Can you tell if a news outlet, an NGO or a government is picturing a person, an event or an issue fairly? It can be very hard to assess visual “balance” when photos are scattered across a website, and appear sporadically over a span of time. There may be an anecdotal impression that there is bias, but visual bias has been very difficult to document.
The social media site Pinterest is now making documentation possible.
Have you heard of Pinterest? According to the site itself, it’s “a Virtual Pinboard ” that lets users “organize and share all the beautiful things you find on the web. People use pinboards to plan their weddings, decorate their homes, and organize their favorite recipes.” Doesn’t exactly sound like the kind of site that would help journalists or academics, governments or NGOs, does it? But Pinterest is turning out to be a stealth tool for researchers.
Pinterest allows its users to grab a photo from any online site and “pin” that photo to a specifically designated “board.” In essence, users are able to aggregate photos from multiple web pages to the same visual space, and make assessments from the patterns and trends that then become apparent.
Consider PrezPix , a study just released by the International Center for Media and the Public Agenda (ICMPA). It evaluated 8,780 photographs published by 21 major American news outlets over four months of the 2012 U.S. presidential campaign. (Full disclosure: I led the study.)
Using Pinterest , researchers from ICMPA and the Philip Merrill College of Journalism, University of Maryland, College Park collected over 5500 photographs of Pres. Barack Obama and Gov. Mitt Romney over a three-week span of time, during the height of the fall election, during the weeks of September 17 – 23, October 1 – 7 and 15 – 21. The study also used Pinterest this past spring to gather over 3200 photographs of the four major Republican challengers —Newt Gingrich, Ron Paul, Mitt Romney, Rick Santorum — published during the height of the primary election season, from February 25 through March 25, 2012. In each case, researchers pinned all the candidates’ pictures on a given day and aggregated them on publication-specific Pinterest boards .
Using SurveyMonkey , an online survey tool, researchers then analyzed those boards and images to see trends in how online news outlets, including the New York Times, the Washington Post, Fox News, CNN, Huffington Post, Politico, NPR and USA Today, visually portrayed Pres. Obama and Gov. Romney and each of the GOP candidates.
Two key findings  from PrezPix: During the fall election campaign, the news outlets in the study published more photos of Romney than of Obama. But more coverage of Romney did not necessarily mean more “positive” coverage. The outlets, taken as a whole, published proportionately more “positive” photos of Obama. Obama was pictured smiling more often, engaged with the public more often, depicted in more diverse settings, with more diverse audiences.
ICMPA researchers found Pinterest a very efficient tool, even despite the huge quantity of photographs published daily by the news outlets. Other photo sharing sites, such as Flickr , Yogile  and Facebook, all require additional steps for posting, aggregating and linking photos back to their original sources – steps possible for a study of just a few images, but too time-consuming and tedious for large studies of hundreds or thousands of images.

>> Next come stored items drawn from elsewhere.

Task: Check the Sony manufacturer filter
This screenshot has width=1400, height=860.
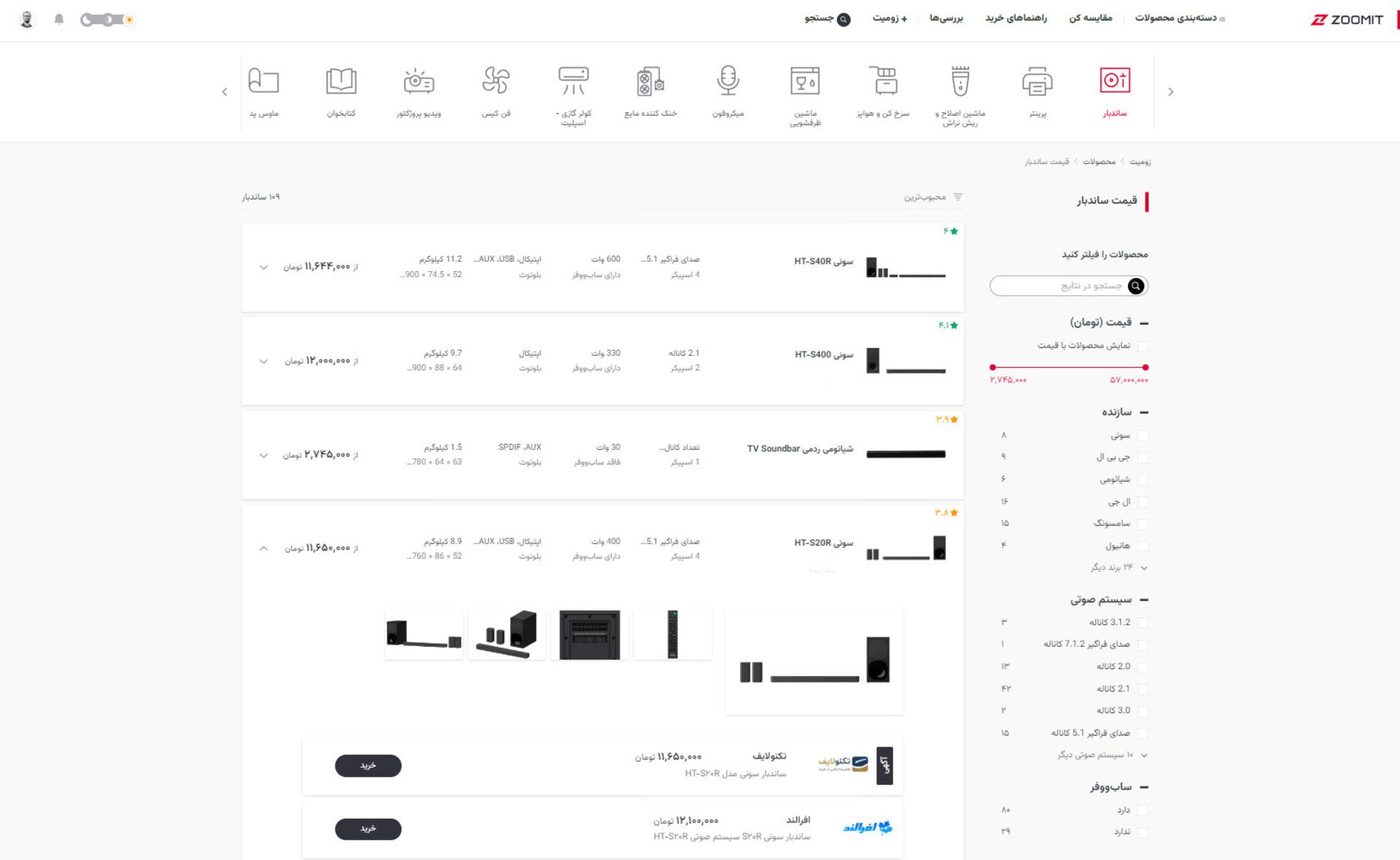Action: [x=1143, y=436]
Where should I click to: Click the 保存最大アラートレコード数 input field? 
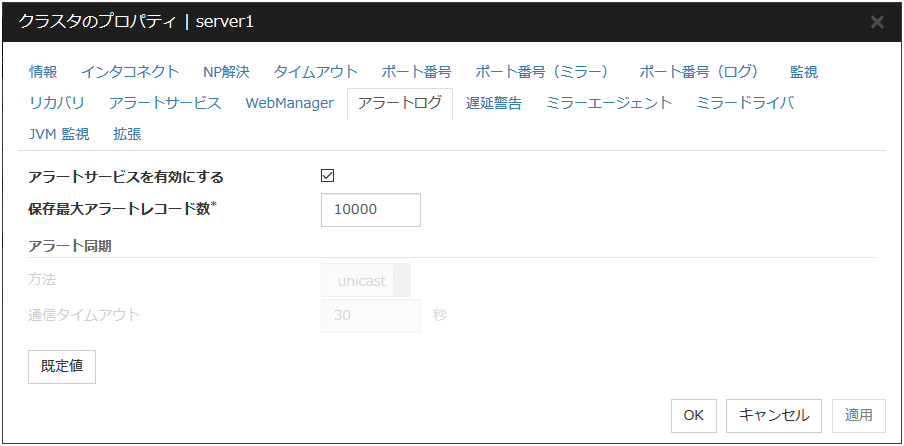[x=371, y=210]
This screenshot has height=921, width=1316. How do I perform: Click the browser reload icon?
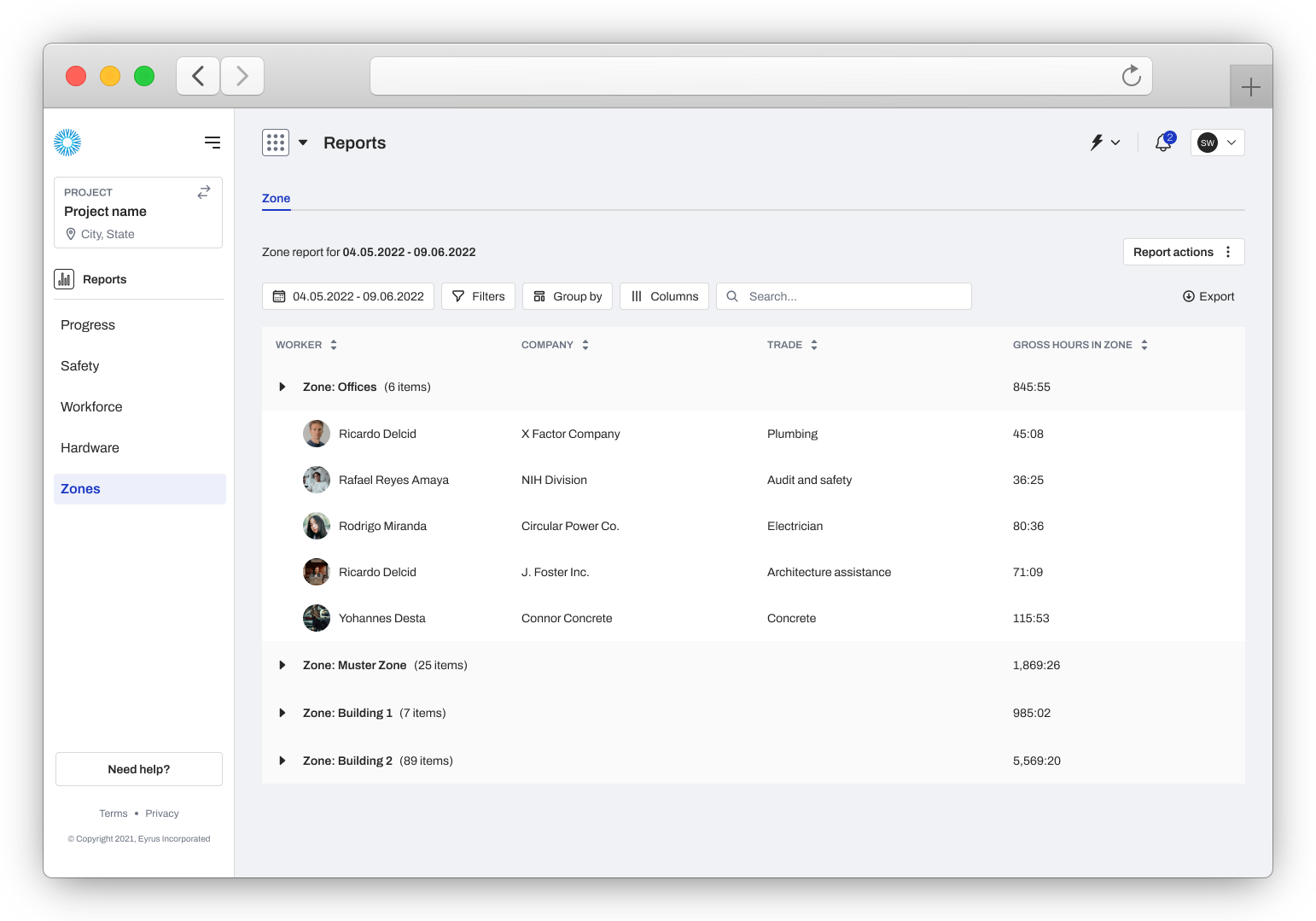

But the ease of aggregation was not Pinterest’s only benefit for the PrezPix study. Pinterest allows for a high degree of transparency: once a photo is pinned to a Pinterest board, a viewer can click on the pin and that “click” takes the viewer back to the originating source. Such a functionality allows casual viewers as well as other evaluators to see and assess the context for the originating photo. (There are some hiccups how Pinterest performs, however. See here for a page  that summarizes some of those.)
Another advantage of Pinterest is that it has an infinite scroll. Although the ICMPA researchers analyzed each of the 8,000-plus election photos one by one to determine tone (among other considerations), the Pinterest boards also make it possible to see all the photos pinned to a board at once. Online visitors to websites usually see individual photos on their own on a website, so it can be difficult to consciously take in what messages might be being sent over a span of time, or across multiple sites. Only when one can see all the photographs published on a topic gathered together in a single group, is it possible to comprehend that there are messages that are coming through — sometimes subtlety, sometimes very powerfully.
Is a poverty program always showing the needy as children, rather than as adults, or as women rather than men? Is a news outlet’s coverage of one candidate always showing that candidate smiling, while the opposition candidate is always shown scowling? That’s the immediate value of Pinterest: by pinning photos to Pinterest, researchers both inside and outside an organization can see at a glance what is being shown.
Right now the home page of Pinterest is all about pictures of cute kittens, mouth-watering cookies and swirling dresses. But behind those lifestyle photos there is room for more serious images needing more serious reflection.